### EXERCISE PROMPT
Any pictures in the records below must be left out when you repeat the lines from the line containing "The height and" through the line containing "Click the share" exactly.

### MATERIAL TO PROCESS
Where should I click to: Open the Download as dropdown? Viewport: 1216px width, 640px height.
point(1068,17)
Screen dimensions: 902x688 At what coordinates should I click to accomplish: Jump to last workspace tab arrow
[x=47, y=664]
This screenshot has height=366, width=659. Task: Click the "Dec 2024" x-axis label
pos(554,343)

==

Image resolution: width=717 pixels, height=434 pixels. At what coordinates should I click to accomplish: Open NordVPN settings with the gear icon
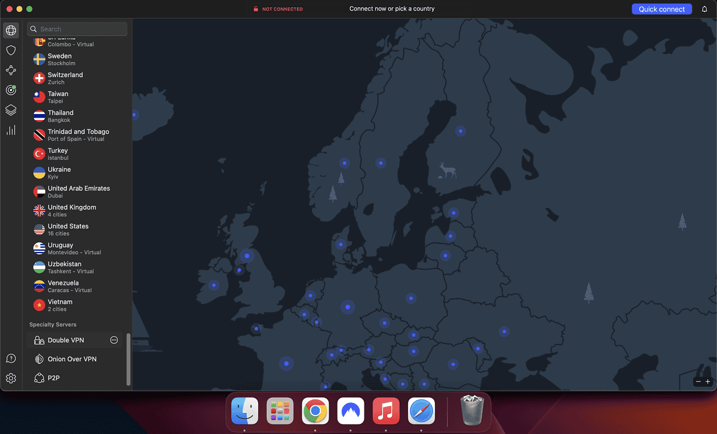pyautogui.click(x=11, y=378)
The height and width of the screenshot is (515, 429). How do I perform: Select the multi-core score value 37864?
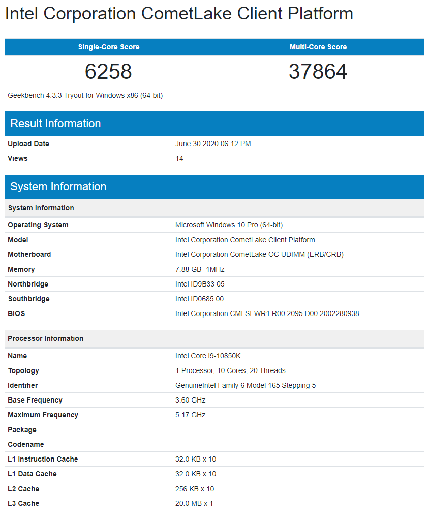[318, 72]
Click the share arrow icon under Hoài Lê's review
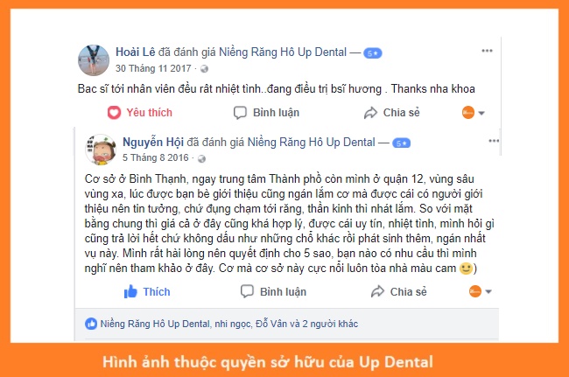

### FINISHED TASK
The height and width of the screenshot is (515, 429). How do I perform: Select the multi-core score value 37864?
[318, 72]
Click the share arrow icon under Hoài Lê's review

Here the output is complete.